3- Maximiser ses revenus :
« Bien acheter » permet de maximiser ses revenus. En effet, le marché peut devenir « amoureux » de la société et le cours peut s’envoler (donc le yield s’effondrer). Avoir acheté au plus bas permet parfois de faire des plus-value représentant des années de dividendes, et l’argent récupéré par la vente va être réinvesti dans des sociétés offrant un meilleur yield.
C’est un de mes critères de vente. On est là dans le cas extrêmement favorable avec un effet d’intérêt composé sous stéroïde. Cela a été le cas pour moi en 2014 par exemple, avec la revente de quelques sociétés achetées 2 ou 3 ans plus tôt, avec plus de 100% de gain en capital représentant plus de 15 ans de dividendes….
4- Gain en capital
Faut-il mieux investir à 3% dans une société sur- ou sous –valorisée ? En fait si on doit garder cette société à vie et ne considérer que les revenus, cela revient au même. Mais dans un cas on risque une perte en capital, et dans l’autre un gain. Personnellement, même si les revenus représentent mon critère principal, je préfère voir mon capital s’apprécier dans la durée…
Ne serait-ce que parce qu’il n’est pas exclu que je devienne financièrement indépendant en mixant revenus des dividendes ET utilisation progressive du capital. N’ayant pas une espérance de vie infinie, on peut raisonnablement faire des simulations de consommation progressive du capital pour générer un revenu global supérieur aux revenus d’un capital bloqué (problème de transmission mis à part, mais ce n’est pas le sujet).
Mais poussons alors la logique encore plus loin : Vaut-il mieux investir dans une société survalorisée distribuant à 5 % ou dans une société sous-valorisée distribuant à 3 %? Ma réponse est qu’il y a de forte chance qu’on compare des pommes et des poires…
Soit on compare des secteurs d’activité différents et le problème de différence de rendement ne se pose pas : la diversification demande à avoir tout type de sociétés.
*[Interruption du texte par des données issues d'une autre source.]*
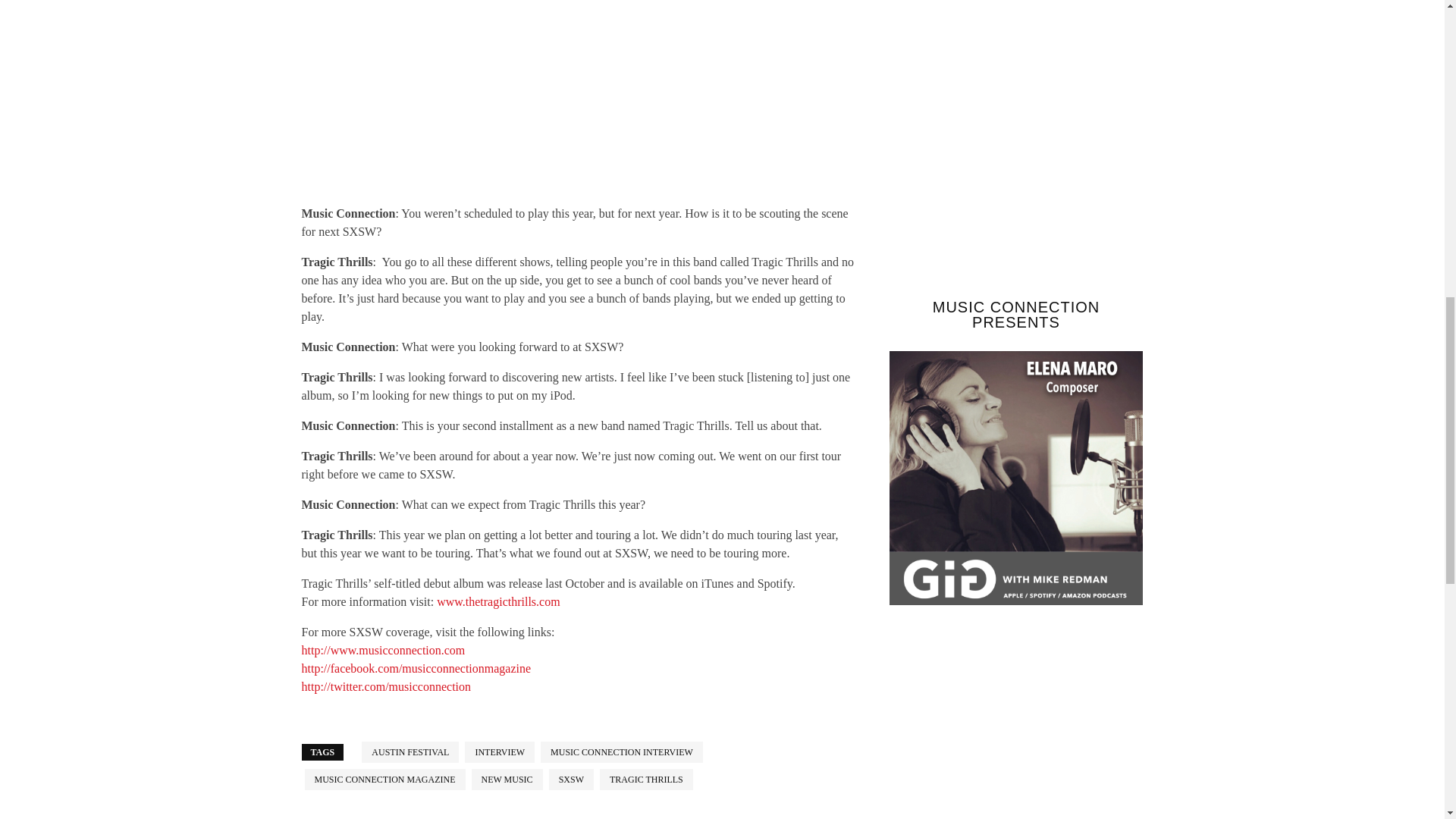
View all posts tagged interview (499, 752)
View all posts tagged Austin Festival (409, 752)
View all posts tagged new music (507, 779)
View all posts tagged music connection interview (621, 752)
View all posts tagged sxsw (571, 779)
View all posts tagged music connection magazine (384, 779)
View all posts tagged Tragic Thrills (646, 779)
Given the description of an element on the screen output the (x, y) to click on. 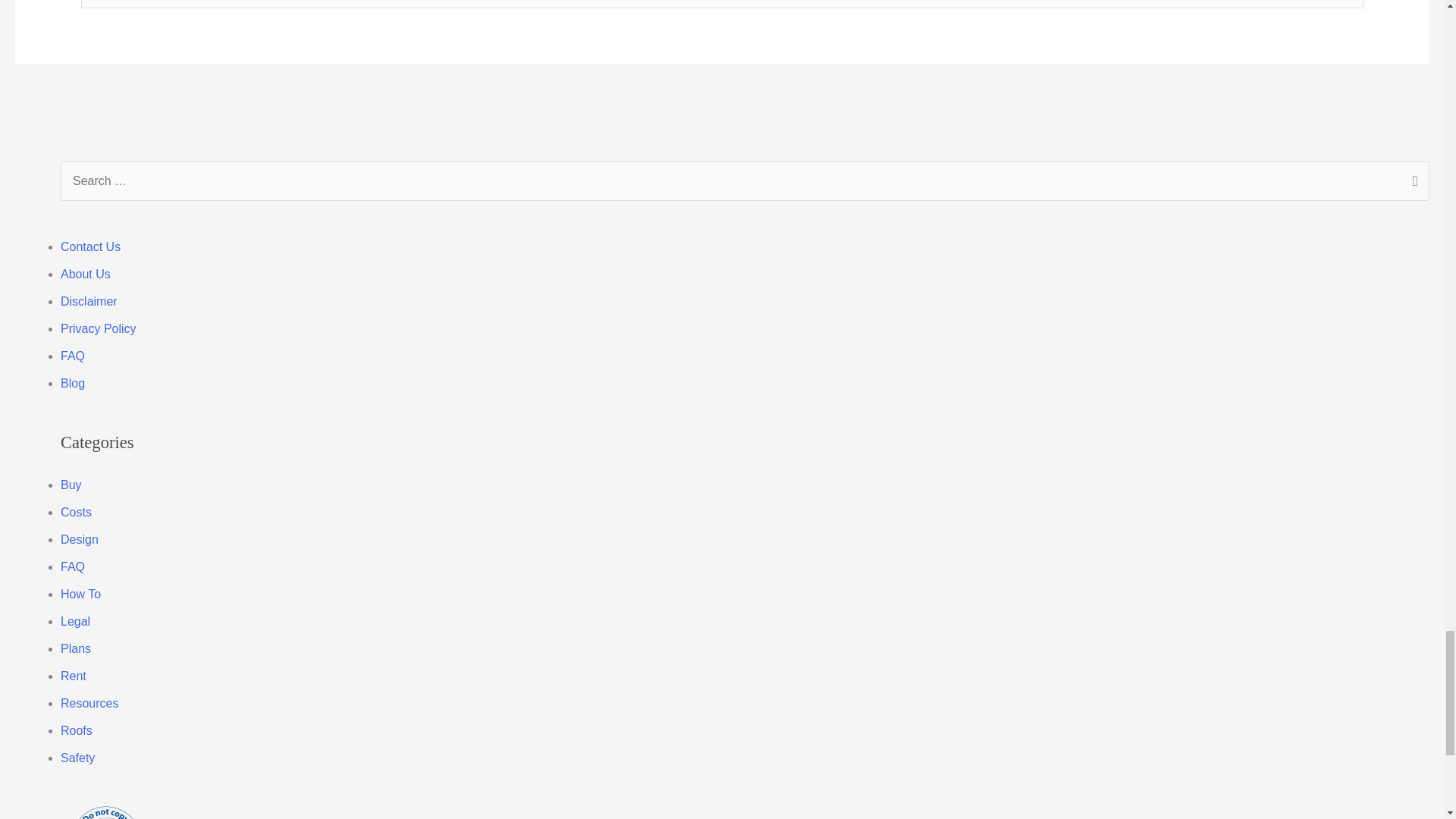
Protected by Copyscape - Do not copy content from this page. (106, 811)
About Us (85, 273)
Disclaimer (89, 300)
Contact Us (90, 246)
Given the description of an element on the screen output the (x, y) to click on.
Pour un même secteur d’activité, cet écart se traduira soit par des rentabilités très différentes, soit par un taux de distribution très différent : l’analyse portera alors sur ces critères (ROE, FCF Payout par exemple) pour évaluer le risque et pas sur les seuls critères du yield et du prix.
Mais même si le reste était comparable, il faudrait comparer le risque de perte en capital au gain en distribution de revenu, sur la durée de votre horizon d’investissement.
5- Maintien/Croissance du dividende.
Une société sur-valorisée risque de voir son cours descendre, et donc son yield augmenter. En soi ce n’est pas gênant, mais on peut également envisager que si le yield reste à des niveaux très hauts (par rapport au secteur d’activité de la société) , le management de la société pourrait être tenté de revenir à la « normal » de son marché par la diminution du dividende. Affichant ainsi un taux de dividende correct sans être trop haut. A l’inverse, si le cours continue de monter, on peut estimer que le dividende pourrait suivre la pente ascendante également.
Je reconnais que cet argument est purement du ressenti personnel et n’est étayé par aucune étude à ma connaissance 🙂 !
Le prix reste un critère pertinent
Bref, on peut se contenter d’acheter des sociétés au dividende pérenne en appliquant simplement les critères de sélection des sociétés, mais je préconise néanmoins de ne pas acheter ces sociétés à un prix trop élevé, les pertes potentielles en capital pouvant « effacer » les gains en terme de dividendes perçus.
Et vous, qu’en pensez-vous? prenez-vous en compte le prix des actions que vous achetez? quels sont vos arguments?